- PROMPT -
Find the line with "1329x896 pixels." in the records below. Output exactly from there until after the line with "The width and", without pictures.

- SUPPLIED DATA -
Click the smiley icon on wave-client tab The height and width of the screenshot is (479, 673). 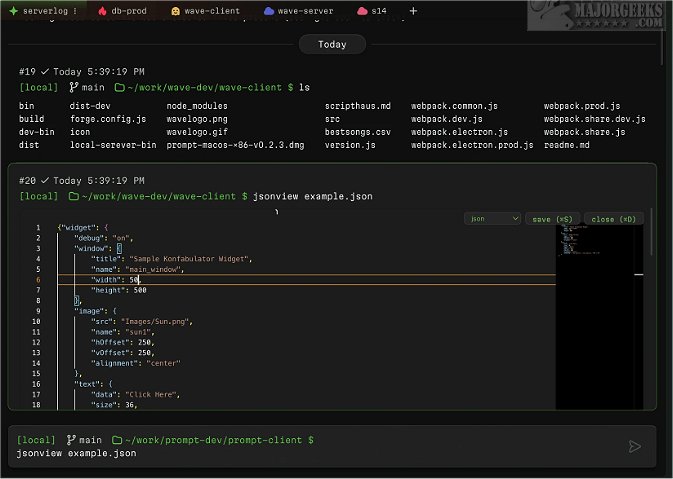coord(176,10)
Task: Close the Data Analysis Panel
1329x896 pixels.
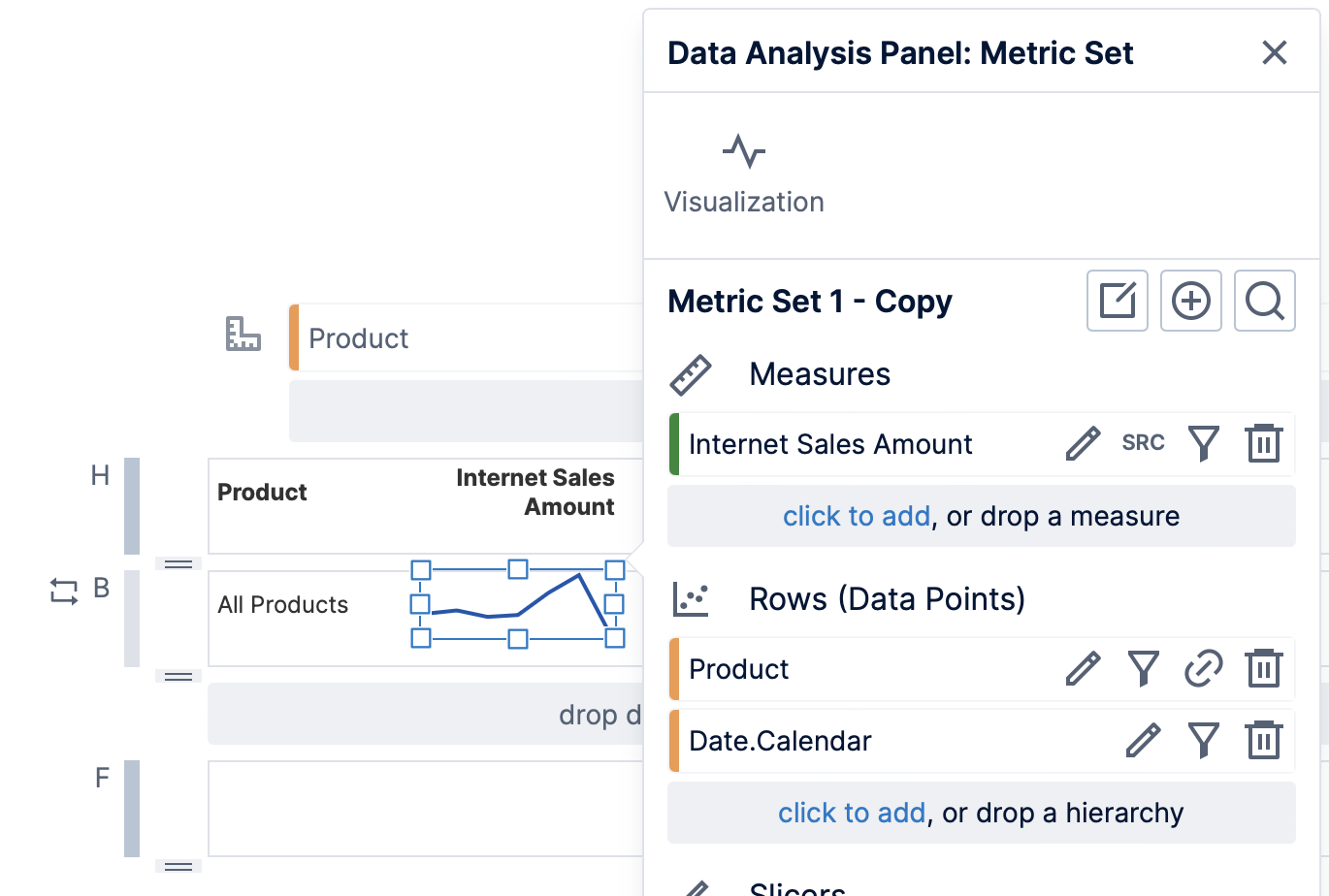Action: point(1274,52)
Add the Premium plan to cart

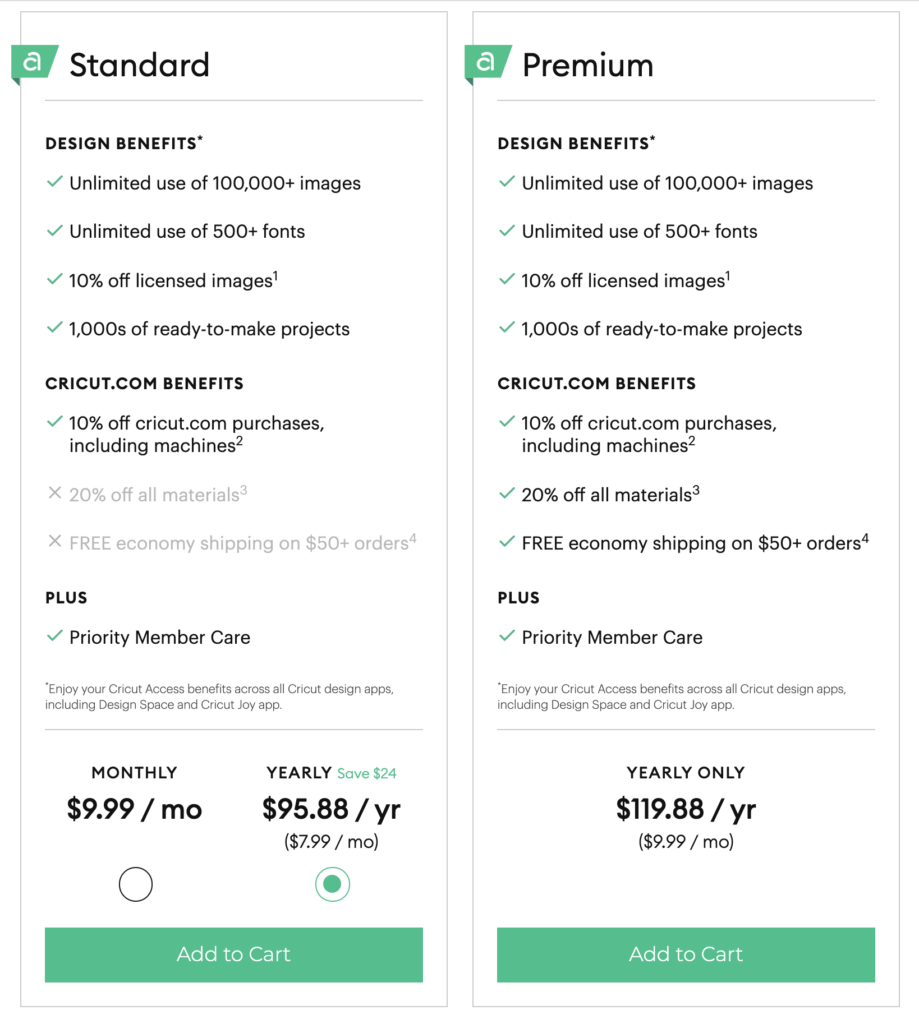[x=686, y=955]
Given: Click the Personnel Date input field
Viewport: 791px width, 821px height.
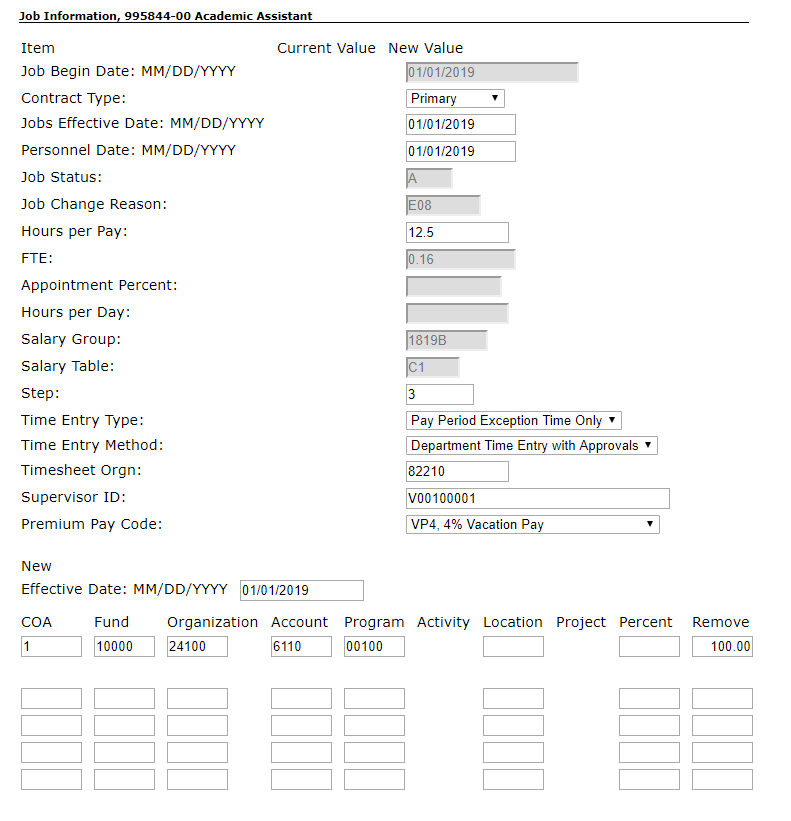Looking at the screenshot, I should [458, 151].
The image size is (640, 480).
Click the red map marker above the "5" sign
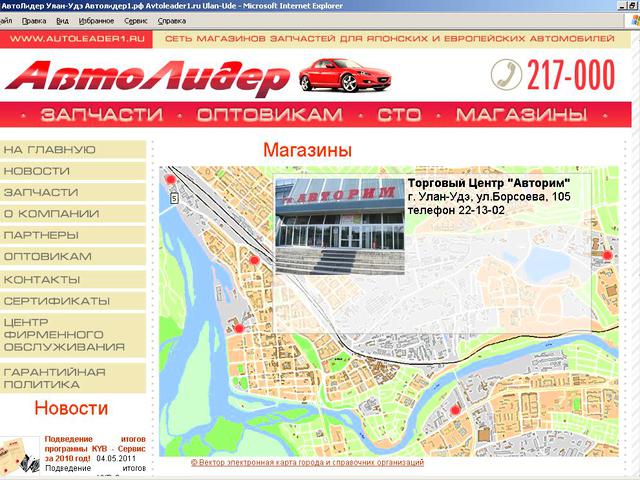(170, 180)
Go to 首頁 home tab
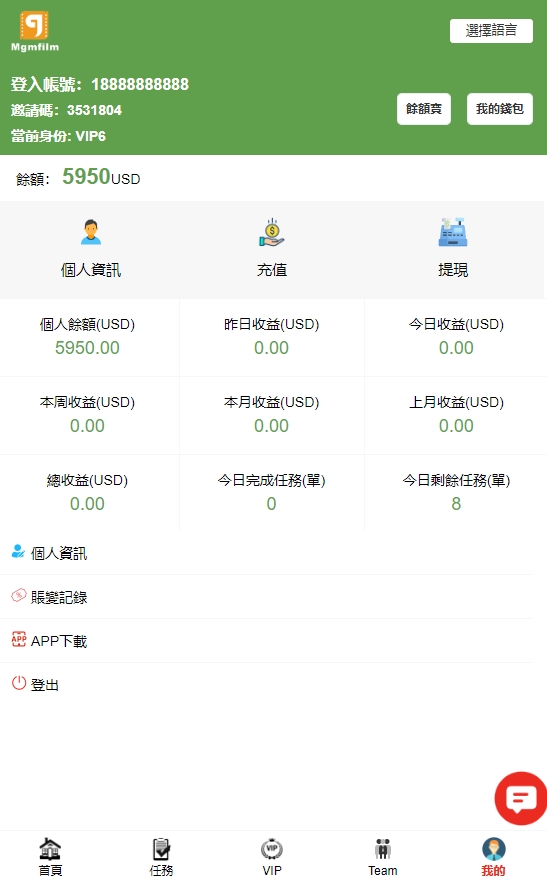 click(50, 857)
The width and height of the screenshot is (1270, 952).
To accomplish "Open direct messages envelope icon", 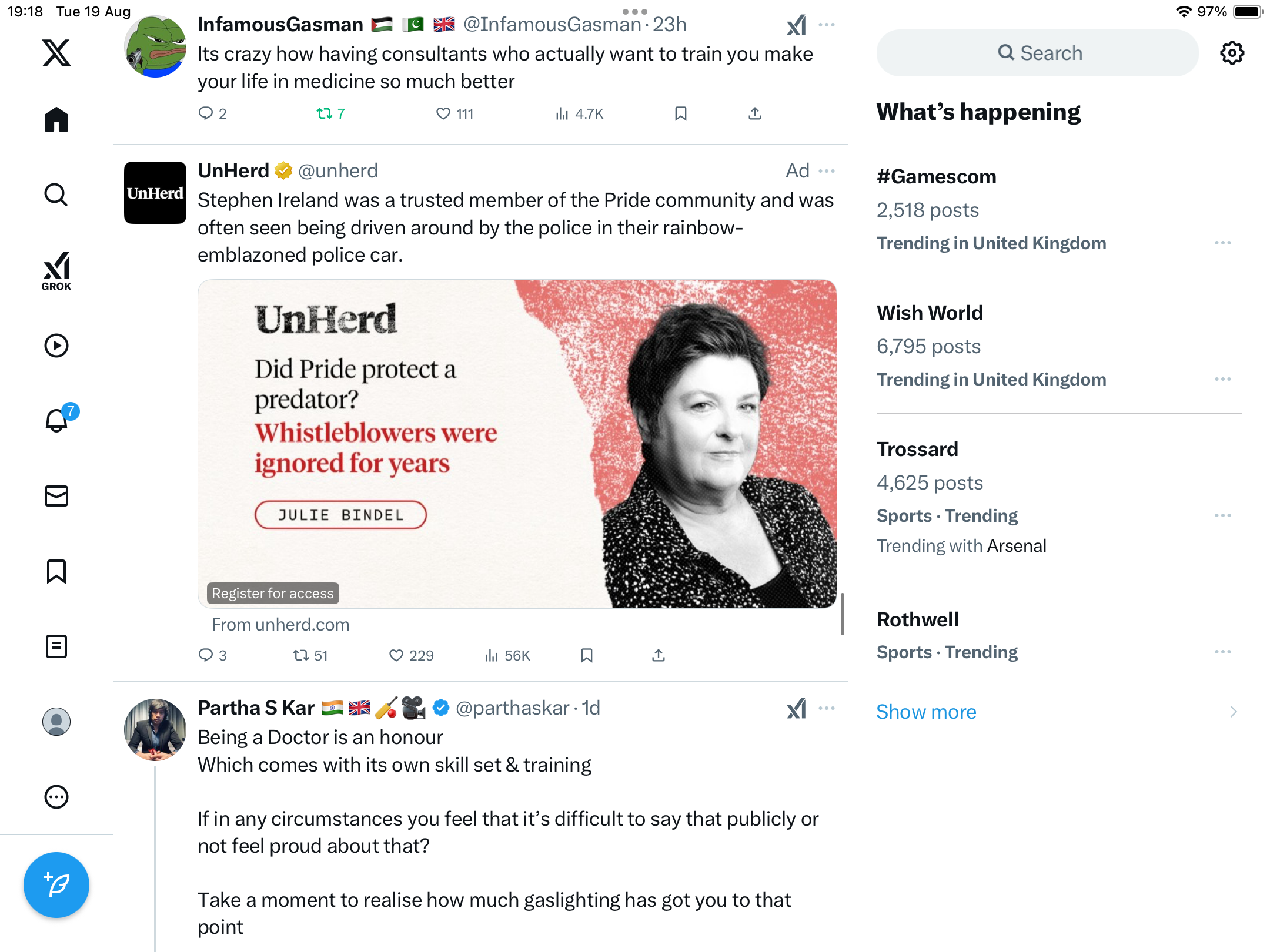I will pyautogui.click(x=56, y=496).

- RESPONSE -
1329x896 pixels.
Action: point(1274,52)
Add the Premium plan to cart

[x=686, y=955]
Given: Click the Personnel Date input field
Viewport: 791px width, 821px height.
Looking at the screenshot, I should [458, 151].
The image size is (640, 480).
Click the red map marker above the "5" sign
(170, 180)
Go to 首頁 home tab
 click(50, 857)
The width and height of the screenshot is (1270, 952).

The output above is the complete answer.